→ EXCERPT PROVIDED:
§

It will be appreciated from the discussion above that the embodiments shown in the Figures are merely exemplary, and include features which may be generalised, removed or replaced as described herein and as set out in the claims. With reference to the drawings in general, it will be appreciated that schematic functional block diagrams are used to indicate functionality of systems and apparatus described herein. For example the steps shown in
The above embodiments are to be understood as illustrative examples. Further embodiments are envisaged. It is to be understood that any feature described in relation to any one embodiment may be used alone, or in combination with other features described, and may also be used in combination with one or more features of any other of the embodiments, or any combination of any other of the embodiments. Furthermore, equivalents and modifications not described above may also be employed without departing from the scope of the invention, which is defined in the accompanying claims.
In some examples, one or more memory elements can store data and/or program instructions used to implement the operations described herein. Embodiments of the disclosure provide tangible, non-transitory storage media comprising program instructions operable to program a processor to perform any one or more of the methods described and/or claimed herein and/or to provide data processing apparatus as described and/or claimed herein.
The processor of any apparatus used to perform the method steps (and any of the activities and apparatus outlined herein) may be implemented with fixed logic such as assemblies of logic gates or programmable logic such as software and/or computer program instructions executed by a processor. Other kinds of programmable logic include programmable processors, programmable digital logic (e.g., a field programmable gate array (FPGA), an erasable programmable read only memory (EPROM), an electrically erasable programmable read only memory (EEPROM)), an application specific integrated circuit, ASIC, or any other kind of digital logic, software, code, electronic instructions, flash memory, optical disks, CD-ROMs, DVD ROMs, magnetic or optical cards, other types of machine-readable mediums suitable for storing electronic instructions, or any suitable combination thereof.
Claims
1. Video editing, mixing or switching apparatus comprising:
- an input for receiving at least one set of images;
- a video processor for processing images;
- a display forming part of a user interface for controlling the video processor; and
- an output for processed images;
- wherein the video processor is configured to measure for each image a feature value for each of a plurality of image features; determine over the set of images a correlation measure representing for at least some combinations of the image features the correlation in the respective feature values; select in accordance with said correlation measure at least one closely correlated combination of image features; and order the set of images in accordance with those closely correlated combinations of image features; and
- wherein the display is configured to display the images of the set as so ordered.
2. A method re-ordering images in a set of images, comprising the steps in a processor of:
- measuring for each image a feature value for each of a plurality of image features;
- determining over the set of images a correlation measure representing for at least some combinations of the image features the correlation in the respective feature values;
- selecting in accordance with said correlation measure at least one closely correlated combination of image features;
- ordering the set of images in accordance with those closely correlated combinations of image features.

§

Records from a data collection
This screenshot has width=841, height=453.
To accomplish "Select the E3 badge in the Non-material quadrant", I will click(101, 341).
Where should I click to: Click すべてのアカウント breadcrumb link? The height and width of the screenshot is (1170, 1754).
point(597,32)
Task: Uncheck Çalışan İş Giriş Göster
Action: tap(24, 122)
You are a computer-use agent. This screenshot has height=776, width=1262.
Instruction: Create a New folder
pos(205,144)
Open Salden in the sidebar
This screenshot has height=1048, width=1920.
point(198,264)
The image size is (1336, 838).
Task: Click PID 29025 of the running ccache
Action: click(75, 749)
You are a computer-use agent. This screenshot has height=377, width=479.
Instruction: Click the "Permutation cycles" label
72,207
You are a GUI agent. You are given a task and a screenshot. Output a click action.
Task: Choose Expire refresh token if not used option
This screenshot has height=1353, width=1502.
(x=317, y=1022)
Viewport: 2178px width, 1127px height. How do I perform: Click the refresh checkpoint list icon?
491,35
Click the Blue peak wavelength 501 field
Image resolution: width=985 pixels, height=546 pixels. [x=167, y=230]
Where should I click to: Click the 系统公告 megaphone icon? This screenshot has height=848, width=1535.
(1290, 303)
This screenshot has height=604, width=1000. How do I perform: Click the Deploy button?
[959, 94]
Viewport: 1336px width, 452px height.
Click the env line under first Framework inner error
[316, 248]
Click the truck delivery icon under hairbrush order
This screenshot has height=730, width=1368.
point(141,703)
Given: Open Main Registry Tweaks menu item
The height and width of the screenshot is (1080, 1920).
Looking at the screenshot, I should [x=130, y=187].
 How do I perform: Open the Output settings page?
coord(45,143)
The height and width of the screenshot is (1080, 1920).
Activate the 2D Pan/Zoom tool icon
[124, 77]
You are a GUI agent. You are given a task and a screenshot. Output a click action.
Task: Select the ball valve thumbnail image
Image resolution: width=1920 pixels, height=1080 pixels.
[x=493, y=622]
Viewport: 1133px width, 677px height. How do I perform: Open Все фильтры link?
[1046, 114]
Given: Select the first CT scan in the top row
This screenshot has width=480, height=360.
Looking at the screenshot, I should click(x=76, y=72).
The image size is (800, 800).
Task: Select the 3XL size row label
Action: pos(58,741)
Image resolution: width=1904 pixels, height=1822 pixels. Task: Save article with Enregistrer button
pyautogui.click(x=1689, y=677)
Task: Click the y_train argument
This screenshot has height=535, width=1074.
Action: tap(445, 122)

§

→ SET TASK 1:
Answer these questions about the patent excerpt:
(a) What does the input in claim 1 receive?
(b) What are schematic functional block diagrams used to indicate?
(c) What is given as the first example of programmable digital logic?
→ SET TASK 2:
Output the lines of the listing as a JSON list of strings, one per line and with blank lines omitted, from the line containing "This screenshot has height=604, width=1000." up to and including the line containing "point(141,703)".
The patent excerpt and the listing are unrelated to each other.

→ FULL OUTPUT 1:
(a) At least one set of images.
(b) Functionality of systems and apparatus described herein.
(c) A field programmable gate array (FPGA).

→ FULL OUTPUT 2:
[
  "This screenshot has height=604, width=1000. How do I perform: Click the Deploy button?",
  "[959, 94]",
  "Viewport: 1336px width, 452px height.",
  "Click the env line under first Framework inner error",
  "[316, 248]",
  "Click the truck delivery icon under hairbrush order",
  "This screenshot has height=730, width=1368.",
  "point(141,703)"
]